* _Text passage_:
_ _ _ _ _
A battery smaller than a grain of salt, can be mass-produced and can be used to power computers smaller than a millimetre in size and can be fitted via toll processing and chip manufacture onto dust-sized computer chips.
The team at the Chemnitz University of Technology published their findings in Advanced Energy Materials and declared that their battery, currently in a prototype stage, is by far the smallest battery ever produced.
Whilst the main focus of battery development is on either large scale electric batteries or batteries powerful, long-lasting and ecologically sound enough to enable mass adoption of electric vehicles, this battery’s main focus is much smaller and yet much broader.
Microelectronic devices, often known as smart dust, are tiny computer systems often clustered together and operated using internet of things technology, is a potential game-changer if they can be produced and powered cheaply enough.
One primary use case that has highlighted an issue with smart dust as it presently stands is human body sensors, which initially were planned to have no battery at all and would instead convert body heat or vibrations into electricity.
_ _ _ _ _
* _Source material_:
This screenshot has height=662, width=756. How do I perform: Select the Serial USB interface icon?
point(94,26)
_ _ _ _ _
* _Required actions_:
**a.** According to the text on the tiny battery, in which journal did the Chemnitz University of Technology team publish their findings?
**b.** Write the next part of the text on the tiny battery, picking up right after its final sentence.

* _Your written answers_:
**a.** Advanced Energy Materials

**b.**
The problem is that the output generated by body heat power is too low to provide consistent power, often a requirement for body sensors and smart dust health monitoring systems, and other power sources such as light or vibrations are not always available.
Having a rechargeable powerful battery source would solve this issue, but developing battery technology small enough has been a major challenge.
Early examples, such as the tiny button cells used in hearing aids, use wet chemistry that may not be appropriate for biotechnological uses, and the current miniature battery technology using stacks of thin films have poor energy storage and cannot be made much smaller than one square millimetre.
The team’s approach used an approach similar to Tesla’s batteries with the use of a layered ‘Swiss-roll’ system that has inherent tension to keep it in place without the need for external force, which is currently compatible with chip manufacturing technologies.